(Beginning of EXERCISE MATERIALS)

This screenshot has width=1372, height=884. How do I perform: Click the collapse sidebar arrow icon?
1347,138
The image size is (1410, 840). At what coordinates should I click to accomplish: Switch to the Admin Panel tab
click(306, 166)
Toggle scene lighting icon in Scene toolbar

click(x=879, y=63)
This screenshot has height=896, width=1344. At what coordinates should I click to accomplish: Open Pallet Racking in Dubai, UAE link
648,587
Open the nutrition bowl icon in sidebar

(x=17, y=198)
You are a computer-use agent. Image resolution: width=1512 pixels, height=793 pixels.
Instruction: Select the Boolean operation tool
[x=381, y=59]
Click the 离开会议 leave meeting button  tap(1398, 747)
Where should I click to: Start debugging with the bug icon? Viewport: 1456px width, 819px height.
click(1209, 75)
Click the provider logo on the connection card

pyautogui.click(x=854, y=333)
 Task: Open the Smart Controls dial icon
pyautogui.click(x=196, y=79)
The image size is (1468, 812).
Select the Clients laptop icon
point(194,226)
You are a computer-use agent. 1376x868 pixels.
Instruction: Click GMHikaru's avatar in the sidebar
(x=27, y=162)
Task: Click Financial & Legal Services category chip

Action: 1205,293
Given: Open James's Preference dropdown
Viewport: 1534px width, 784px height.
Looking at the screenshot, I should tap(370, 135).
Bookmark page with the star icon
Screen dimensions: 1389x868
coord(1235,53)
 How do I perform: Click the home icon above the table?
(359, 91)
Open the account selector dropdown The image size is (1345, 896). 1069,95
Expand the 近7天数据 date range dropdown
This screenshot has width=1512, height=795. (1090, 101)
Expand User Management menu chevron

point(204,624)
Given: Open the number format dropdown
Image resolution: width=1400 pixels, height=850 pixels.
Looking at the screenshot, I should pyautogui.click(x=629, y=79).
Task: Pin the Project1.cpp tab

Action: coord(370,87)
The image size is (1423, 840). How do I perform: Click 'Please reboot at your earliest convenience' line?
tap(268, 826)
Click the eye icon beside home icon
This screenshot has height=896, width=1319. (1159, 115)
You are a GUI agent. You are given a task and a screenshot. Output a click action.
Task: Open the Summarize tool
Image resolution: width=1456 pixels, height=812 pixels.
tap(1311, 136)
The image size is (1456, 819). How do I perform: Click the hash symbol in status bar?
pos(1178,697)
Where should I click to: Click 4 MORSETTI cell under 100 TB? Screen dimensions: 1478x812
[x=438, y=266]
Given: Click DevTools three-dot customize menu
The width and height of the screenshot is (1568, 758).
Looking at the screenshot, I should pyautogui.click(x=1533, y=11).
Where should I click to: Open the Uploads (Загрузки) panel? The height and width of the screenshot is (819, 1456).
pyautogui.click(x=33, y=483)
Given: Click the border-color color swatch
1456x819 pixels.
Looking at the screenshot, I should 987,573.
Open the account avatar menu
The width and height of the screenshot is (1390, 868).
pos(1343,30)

(End of EXERCISE MATERIALS)

ASSIGNED TASK:
Each entry above should be repeated exactly, with no line left out.

EXERCISE SOLUTION:
This screenshot has width=1372, height=884. How do I perform: Click the collapse sidebar arrow icon?
1347,138
The image size is (1410, 840). At what coordinates should I click to accomplish: Switch to the Admin Panel tab
click(306, 166)
Toggle scene lighting icon in Scene toolbar

click(x=879, y=63)
This screenshot has height=896, width=1344. At what coordinates should I click to accomplish: Open Pallet Racking in Dubai, UAE link
648,587
Open the nutrition bowl icon in sidebar

(x=17, y=198)
You are a computer-use agent. Image resolution: width=1512 pixels, height=793 pixels.
Instruction: Select the Boolean operation tool
[x=381, y=59]
Click the 离开会议 leave meeting button  tap(1398, 747)
Where should I click to: Start debugging with the bug icon? Viewport: 1456px width, 819px height.
click(1209, 75)
Click the provider logo on the connection card

pyautogui.click(x=854, y=333)
 Task: Open the Smart Controls dial icon
pyautogui.click(x=196, y=79)
The image size is (1468, 812).
Select the Clients laptop icon
point(194,226)
You are a computer-use agent. 1376x868 pixels.
Instruction: Click GMHikaru's avatar in the sidebar
(x=27, y=162)
Task: Click Financial & Legal Services category chip

Action: 1205,293
Given: Open James's Preference dropdown
Viewport: 1534px width, 784px height.
Looking at the screenshot, I should tap(370, 135).
Bookmark page with the star icon
Screen dimensions: 1389x868
coord(1235,53)
 How do I perform: Click the home icon above the table?
(359, 91)
Open the account selector dropdown The image size is (1345, 896). 1069,95
Expand the 近7天数据 date range dropdown
This screenshot has width=1512, height=795. (1090, 101)
Expand User Management menu chevron

point(204,624)
Given: Open the number format dropdown
Image resolution: width=1400 pixels, height=850 pixels.
Looking at the screenshot, I should pyautogui.click(x=629, y=79).
Task: Pin the Project1.cpp tab

Action: coord(370,87)
The image size is (1423, 840). How do I perform: Click 'Please reboot at your earliest convenience' line?
tap(268, 826)
Click the eye icon beside home icon
This screenshot has height=896, width=1319. (1159, 115)
You are a GUI agent. You are given a task and a screenshot. Output a click action.
Task: Open the Summarize tool
Image resolution: width=1456 pixels, height=812 pixels.
tap(1311, 136)
The image size is (1456, 819). How do I perform: Click the hash symbol in status bar?
pos(1178,697)
Where should I click to: Click 4 MORSETTI cell under 100 TB? Screen dimensions: 1478x812
[x=438, y=266]
Given: Click DevTools three-dot customize menu
The width and height of the screenshot is (1568, 758).
Looking at the screenshot, I should pyautogui.click(x=1533, y=11).
Where should I click to: Open the Uploads (Загрузки) panel? The height and width of the screenshot is (819, 1456).
pyautogui.click(x=33, y=483)
Given: Click the border-color color swatch
1456x819 pixels.
Looking at the screenshot, I should 987,573.
Open the account avatar menu
The width and height of the screenshot is (1390, 868).
pos(1343,30)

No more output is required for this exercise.